Sebelum Reformasi, masyarakat Tionghoa tidak diizinkan mempraktikkan budayanya. Dalam buku Orang Indonesia Tionghoa Mencari Identitas, Aimee Dawis menulis rezim Presiden Soeharto menerapkan kebijakan asimilasi yang mewajibkan masyarakat Tionghoa melepas kebudayaan dan bahasa Mandarin.
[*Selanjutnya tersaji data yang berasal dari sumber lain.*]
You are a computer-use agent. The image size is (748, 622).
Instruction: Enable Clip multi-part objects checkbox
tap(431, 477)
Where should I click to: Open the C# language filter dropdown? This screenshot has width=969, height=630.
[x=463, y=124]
Namun, keadaan orang Indonesia Tionghoa jauh lebih baik sesudah jatuhnya rezim Soeharto. Ketika Gus Dur berkuasa, ada upaya mengakhiri peraturan diskriminatif terhadap penduduk Indonesia Tionghoa. Langkah awalnya, menghapus Keputusan Presiden Nomor 14 Tahun 1967 ihwal larangan pelaksanaan adat dan agama Tionghoa di tempat umum. Gus Dur juga menandatangani Keputusan Presiden Nomor 6 Tahun 2000 yang mengizinkan perayaan Tahun Baru Imlek secara terbuka.
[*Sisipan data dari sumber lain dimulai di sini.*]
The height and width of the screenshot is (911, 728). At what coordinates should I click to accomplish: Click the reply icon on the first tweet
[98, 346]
Dalam buku Merawat Kebinekaan, Munawar Aziz menulis, tradisi, kepercayaan, dan pandangan hidup warga Tionghoa di Indonesia kembali terangkat. Dia menyebut, kebijakan Gus Dur menjadi bagian dari politik identitas untuk mencipta harmoni keindonesiaan.
K.H Abdurrahman Wahid atau Gus Dur
Karena itu, atas sumbangsih Gus Dur, kelompok keturunan Tionghoa menasbihkan Gus Dur sebagai Bapak Tinghoa Indonesia di Klenteng Tay Kek Sie, Semarang, Jawa Tengah pada 10 Maret 2004. Secara garis besar, alasan penobatan Gus Dur sebagai Bapak Tionghoa Indonesia dapat diteropong dari beberapa sudut pandang, yakni, perjuangan Gus Dur dari sisi kewarganegaraan kelompok keturunan Tionghoa, keteladanan Gus Dur dalam memperlakukan kelompok keturunan Tionghoa, serta pengakuan Gus Dur sebagai keturunan Tionghoa dari marga Tan.
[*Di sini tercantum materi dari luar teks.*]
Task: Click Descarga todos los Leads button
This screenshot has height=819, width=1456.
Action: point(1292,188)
Penasbihan Gus Dur sebagai Bapak Tionghoa memang menjadi perdebatan pada masa itu. Ada yang mendukung, tetapi ada yang mencibir bahwa Gus Dur hanya mencari popularitas. Pendapat yang terakhir dapat dipatahkan.
Sebab, kenyataannya Gus Dur tak hanya memihak kelompok Tionghoa saja. Secara luas, Gus Dur berpihak pada kaum lemah (mustadh’afin) dan pihak yang selama ini mengalami perlakuan marginal, lintas budaya dan agama.